# TEXT EXCERPT
----------
In this project, Monash University and HRL Technology conducted two separate but similar studies in collaboration with local power generators. One study examined the feasibility of retrofitting oxy-fuel combustion and CO₂ capture to Unit 7 at International Power Hazelwood, while the other focussed on Unit B at Loy Yang International Power.
Both studies suggested that oxy-fuel combustion could be cost-competitive with post-combustion CO₂ capture for producing low-emissions power, especially when waste heat is efficiently used. The single largest barrier to cost-effective implementation of oxy-fuel combustion is the large energy penalty associated with producing the huge volumes of pure oxygen required. The conclusion was that further work to develop oxy-fuel combustion technology for deployment in Victoria is justified.
Pilot-Scale Oxy-Fuel Combustion of Victorian Lignite
Submitted by Monash University; project participants include Shanghai Boiler Works Limited, Chubu University, Shanghai Jiao Tong University, GDF SUEZ Australian Energy, International Power Loy Yang B, TRUenergy
Following the positive outcomes from the techno-economic evaluations, BCIA supported a second oxy-fuel combustion project, completed in March 2014, with funding from ANLEC R&D. The objective of this project was to investigate oxy-fuel combustion at pilot-scale and develop a computational fluid dynamics (CFD) model for the process. These CFD models are vital to understanding the challenges and opportunities in scale-up of such technologies.
As suitable pilot-scale facilities do not exist in Australia, the trials were conducted using a 3MWth oxy-fired boiler at Shanghai Boiler Works Ltd (SBWL) in Shanghai, China. SBWL is the second-largest boiler manufacturer in China, and has already commercialised oxy-fuel boilers for black coal. The project also involved two local power companies (Energy Australia and GDF SUEZ Australian Energy) and universities in China and Japan.
A series of trials at the 3MWth oxy-fired boiler established the feasibility of oxy-fuel combustion of Victorian lignite that had been dried to moisture contents ranging from 12% to 40%. The research established a range of outcomes including the stable and faster combustion of Victorian lignite under oxy-fuel conditions, production of high purity CO₂ (up to 80 per cent) in flue gases, and led to a greater understanding of the distinct slagging/fouling propensities of Victorian lignite in oxy-fuel mode.
The knowledge gained at both laboratory and pilot scales was used to develop and validate new CFD modelling codes to account for: the radiation properties of CO₂ and steam; the higher char-CO2 and char-steam reactivity of Victorian lignite; and the reaction rates for volatiles under oxy-firing conditions. Monash University has licensed these codes to Shanghai Boiler Works Co Ltd for application in commercial design of oxy-fuel boilers.
Accelerating the Deployment of Oxy-Fuel Combustion Technology for Victorian Lignite
Submitted by Department of Chemical Engineering, Monash University. Project participants include Shanghai Boiler Works; Energy Australia; GDF Suez Australian Energy; Chubu University, Japan and Shanghai Jiao Tong University (University of Electric Power), China
This project investigated the ash fouling and water tube corrosion that occur under optimised oxy-firing conditions. Understanding the lignite-specific factors that control fouling and corrosion is essential for commercial boiler design.
----------
# MATERIAL
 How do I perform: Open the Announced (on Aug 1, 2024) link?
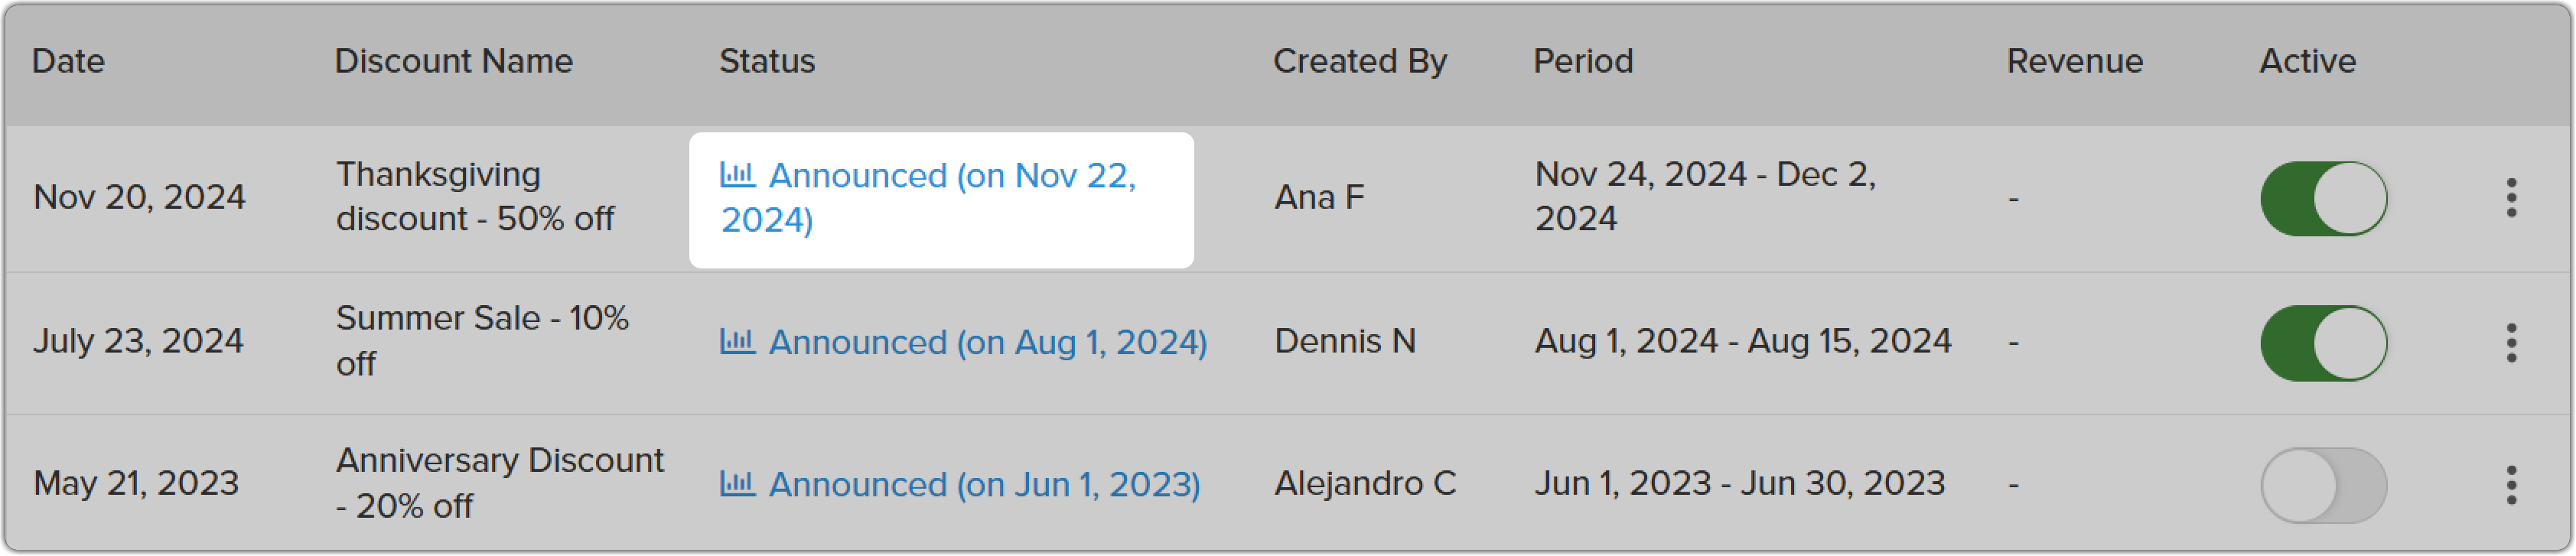tap(987, 342)
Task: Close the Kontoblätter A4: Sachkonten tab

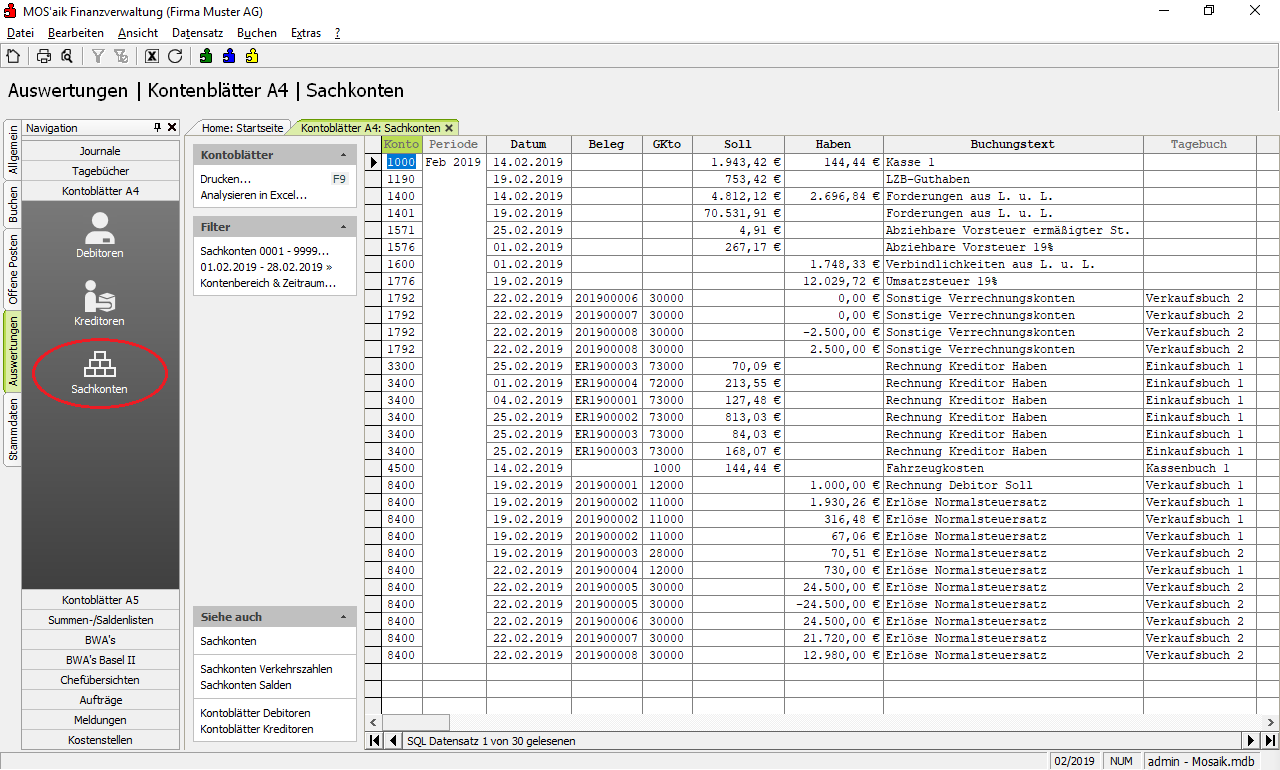Action: [x=449, y=128]
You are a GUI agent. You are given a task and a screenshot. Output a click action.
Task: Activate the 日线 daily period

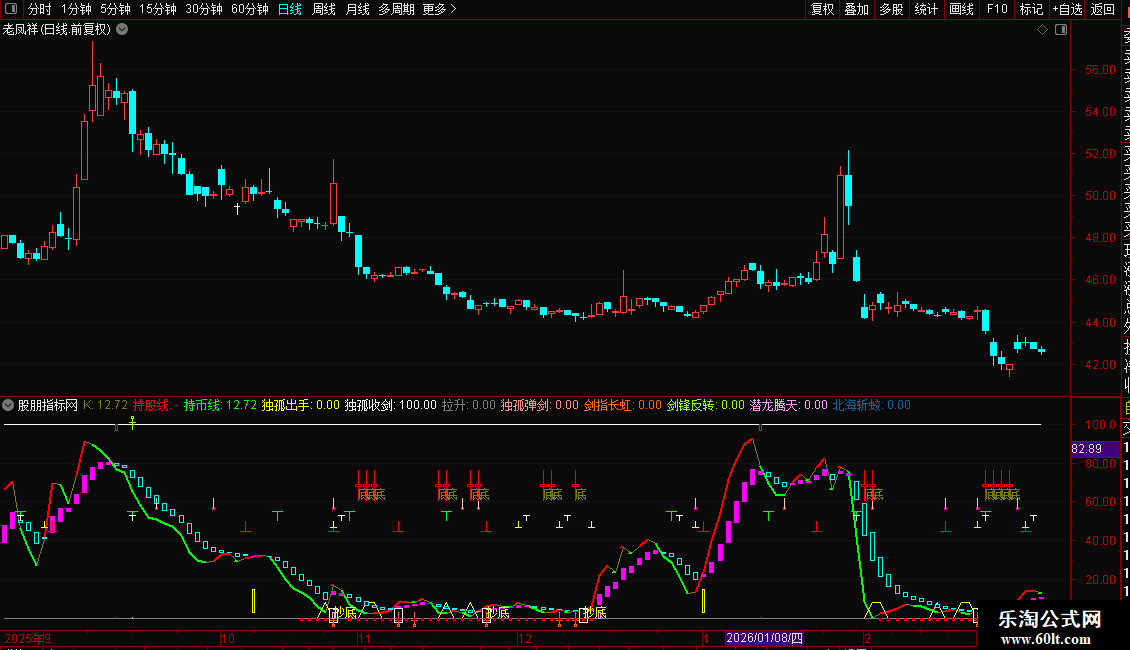pos(290,9)
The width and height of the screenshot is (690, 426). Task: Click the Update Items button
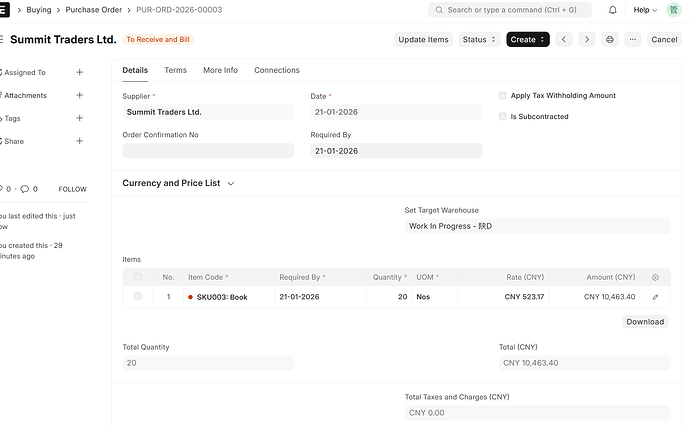pos(423,40)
----------
# WRITTEN TASK A
In the oxy-fuel combustion text, what is the single largest barrier to cost-effective implementation of oxy-fuel combustion?
# WRITTEN TASK B
Output the records from the line with "The width and" through the end of the records as a Markdown table with the columns Row and Line. Number each row, skip blank lines, and leave the pictures out.

# ANSWER A
The large energy penalty associated with producing the huge volumes of pure oxygen required.

# ANSWER B
| Row | Line |
|---|---|
| 1 | The width and height of the screenshot is (690, 426). Task: Click the Update Items button |
| 2 | pos(423,40) |